ISO/IEC 6937
From Wikipedia, the free encyclopedia
ISO/IEC 6937 is a multibyte extension of ASCII, or rather of ISO/IEC 646-IRV. Certain byte codes are used as lead bytes for letters with diacritics (accents). The value of the lead byte often indicates which diacritic that the letter has, and the follow byte then has the ASCII-value for the letter that the diacritic is on. Only certain combinations of lead byte and follow byte are allowed, and there are some exceptions to the lead byte interpretation for some follow bytes. Note, however, that no combining characters at all are encoded in ISO/IEC 6937. But one can represent some free-standing diacritics, often by letting the follow byte have the code for ASCII space.
ISO/IEC 6937's architects were Hugh McGregor Ross, Peter Fenwick, and Luek Zeckondorf.
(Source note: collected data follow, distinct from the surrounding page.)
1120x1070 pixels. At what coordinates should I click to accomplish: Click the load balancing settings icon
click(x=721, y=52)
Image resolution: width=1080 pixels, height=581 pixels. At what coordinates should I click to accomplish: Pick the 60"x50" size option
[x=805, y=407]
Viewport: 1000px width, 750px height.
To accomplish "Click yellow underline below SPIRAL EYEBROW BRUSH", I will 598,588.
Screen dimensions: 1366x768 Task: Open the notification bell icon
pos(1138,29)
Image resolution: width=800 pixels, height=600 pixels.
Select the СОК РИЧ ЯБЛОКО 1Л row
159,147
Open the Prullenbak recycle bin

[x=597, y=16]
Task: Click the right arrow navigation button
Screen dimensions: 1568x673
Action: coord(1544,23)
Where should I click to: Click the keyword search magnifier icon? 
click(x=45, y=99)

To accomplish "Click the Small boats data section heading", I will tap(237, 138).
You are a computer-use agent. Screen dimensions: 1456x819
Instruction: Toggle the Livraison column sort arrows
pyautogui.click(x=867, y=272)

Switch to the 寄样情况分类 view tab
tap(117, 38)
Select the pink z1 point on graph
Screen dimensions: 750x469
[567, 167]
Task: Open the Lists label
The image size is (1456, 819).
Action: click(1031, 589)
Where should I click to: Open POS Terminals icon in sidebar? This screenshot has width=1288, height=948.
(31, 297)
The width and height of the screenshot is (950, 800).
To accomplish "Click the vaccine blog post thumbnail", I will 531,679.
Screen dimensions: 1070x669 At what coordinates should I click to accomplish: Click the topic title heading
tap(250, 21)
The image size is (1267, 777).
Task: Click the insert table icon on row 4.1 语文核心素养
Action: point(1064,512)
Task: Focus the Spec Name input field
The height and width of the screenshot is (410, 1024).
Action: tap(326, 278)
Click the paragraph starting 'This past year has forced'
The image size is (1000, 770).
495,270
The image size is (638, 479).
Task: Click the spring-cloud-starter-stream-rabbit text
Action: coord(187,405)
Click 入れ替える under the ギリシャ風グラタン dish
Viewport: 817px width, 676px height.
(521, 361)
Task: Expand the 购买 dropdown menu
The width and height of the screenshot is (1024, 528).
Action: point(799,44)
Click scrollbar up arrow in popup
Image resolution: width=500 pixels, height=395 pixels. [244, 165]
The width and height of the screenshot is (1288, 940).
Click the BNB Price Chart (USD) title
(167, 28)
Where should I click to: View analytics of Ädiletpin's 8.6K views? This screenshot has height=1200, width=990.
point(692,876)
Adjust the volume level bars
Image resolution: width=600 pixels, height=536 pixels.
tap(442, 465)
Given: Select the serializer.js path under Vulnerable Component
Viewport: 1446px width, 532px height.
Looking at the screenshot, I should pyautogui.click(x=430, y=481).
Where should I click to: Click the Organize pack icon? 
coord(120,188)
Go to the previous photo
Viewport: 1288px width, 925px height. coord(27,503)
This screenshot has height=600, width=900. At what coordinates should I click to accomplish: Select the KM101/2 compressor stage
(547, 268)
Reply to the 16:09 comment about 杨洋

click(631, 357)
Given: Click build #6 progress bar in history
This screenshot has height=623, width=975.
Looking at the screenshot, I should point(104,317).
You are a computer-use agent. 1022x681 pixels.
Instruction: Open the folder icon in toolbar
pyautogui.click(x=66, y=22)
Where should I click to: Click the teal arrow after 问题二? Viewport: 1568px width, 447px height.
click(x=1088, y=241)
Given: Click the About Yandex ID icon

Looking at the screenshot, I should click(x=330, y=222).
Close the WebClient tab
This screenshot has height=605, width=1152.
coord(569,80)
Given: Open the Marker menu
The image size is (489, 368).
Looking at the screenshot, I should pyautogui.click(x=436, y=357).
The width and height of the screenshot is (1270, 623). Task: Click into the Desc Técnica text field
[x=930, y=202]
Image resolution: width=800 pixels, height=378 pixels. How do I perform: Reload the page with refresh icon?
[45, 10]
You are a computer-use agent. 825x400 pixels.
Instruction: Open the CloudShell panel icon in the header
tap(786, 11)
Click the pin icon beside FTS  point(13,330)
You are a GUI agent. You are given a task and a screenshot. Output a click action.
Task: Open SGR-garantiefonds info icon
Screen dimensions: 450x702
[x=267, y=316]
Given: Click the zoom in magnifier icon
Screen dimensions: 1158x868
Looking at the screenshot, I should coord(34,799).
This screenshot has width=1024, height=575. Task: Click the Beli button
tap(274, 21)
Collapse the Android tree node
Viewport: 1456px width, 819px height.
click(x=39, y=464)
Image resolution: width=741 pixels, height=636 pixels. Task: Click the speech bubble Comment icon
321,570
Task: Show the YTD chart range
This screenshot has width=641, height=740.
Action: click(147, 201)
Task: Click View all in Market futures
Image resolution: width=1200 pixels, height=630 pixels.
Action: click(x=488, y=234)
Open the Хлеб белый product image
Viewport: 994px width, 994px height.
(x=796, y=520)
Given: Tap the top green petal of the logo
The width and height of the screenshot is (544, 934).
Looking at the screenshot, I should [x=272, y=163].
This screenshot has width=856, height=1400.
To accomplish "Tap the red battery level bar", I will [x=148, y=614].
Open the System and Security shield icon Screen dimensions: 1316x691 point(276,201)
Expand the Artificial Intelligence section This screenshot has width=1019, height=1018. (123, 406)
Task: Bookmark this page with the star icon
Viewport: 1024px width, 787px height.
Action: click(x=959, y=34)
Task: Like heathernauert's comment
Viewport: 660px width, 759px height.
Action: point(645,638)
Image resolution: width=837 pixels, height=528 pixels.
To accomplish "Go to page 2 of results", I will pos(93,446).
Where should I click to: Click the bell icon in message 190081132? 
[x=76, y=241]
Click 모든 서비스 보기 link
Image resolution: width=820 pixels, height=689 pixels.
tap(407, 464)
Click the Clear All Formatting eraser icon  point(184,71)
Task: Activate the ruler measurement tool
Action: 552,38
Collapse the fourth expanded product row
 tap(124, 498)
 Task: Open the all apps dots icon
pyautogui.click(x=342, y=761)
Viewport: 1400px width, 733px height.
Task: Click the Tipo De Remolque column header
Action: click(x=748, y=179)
ISO6937/2 defines all 327 characters found in modern European languages. Unfortunately non-European characters, such as Cyrillic and Greek are not included in the standard.
Single byte characters.
The primary set of ISO6937/2 is based on ISO646 (characters 0x00..0x7f) with the exception of character 0x42 ($) which is denoted as a "general currency sign" (¤):
!"#¤%&`()*+'-./0123456789:;<=>?@ ABCDEFGHIJKLMNOPQRSTUVWXYZ[\]^_` abcdefghijklmnopqrstuvwxyz{|}
The supplementary set (characters 0x80..0xff) contains a selection of spacing and non-spacing graphic characters, additional symbols and some locations reserved for future standardisation.
Two byte characters.
The characters which are not represented in the primary set are coded on two bytes. The first byte the "non spacing diacritical mark" is followed by a letter from the base set e.g.:
small e with acute accent (é) = [Acute]+e
In total 13 diacritical marks can be followed by the selected characters from the primary set:
Accent | Code | Second character | Result |
---|---|---|---|
Grave | 0xC1 | AEIOUaeiou | ÀÈÌÒÙàèìòù |
Acute | 0xC2 | ACEILNORSUYZaceilnorsuyz | ÁĆÉÍĹŃÓŔŚÚÝŹáćéíĺńóŕśúýź |
Circumflex | 0xC3 | ACEGHIJOSUWYaceghijosuwy | ÂĈÊĜĤÎĴÔŜÛŴŶâĉêĝĥîĵôŝûŵŷ |
Tilde | 0xC4 | AINOUainou | ÃĨÑÕŨãĩñõũ |
Macron | 0xC5 | AEIOUaeiou | ĀĒĪŌŪāēīōū |
Breve | 0xC6 | AGUagu | ĂĞŬăğŭ |
Dot | 0xC7 | CEGIZcegiz | ĊĖĠİŻċėġıż |
Umlaut | 0xC8 | AEIOUYaeiouy | ÄËÏÖÜŸäëïöüÿ |
Ring | 0xCA | AUau | ÅŮåů |
Cedilla | 0xCB | CGKLNRSTcgklnrst | ÇĢĶĻŅŖŞŢçģķļņŗşţ |
DoubleAcute | 0xCD | OUou | ŐŰőű |
Ogonek | 0xCE | AEIUaeiu | ĄĘĮŲąęįų |
Caron | 0xCF | CDELNRSTZcdelnrstz | ČĎĚĽŇŘŠŤŽčďěľňřšťž |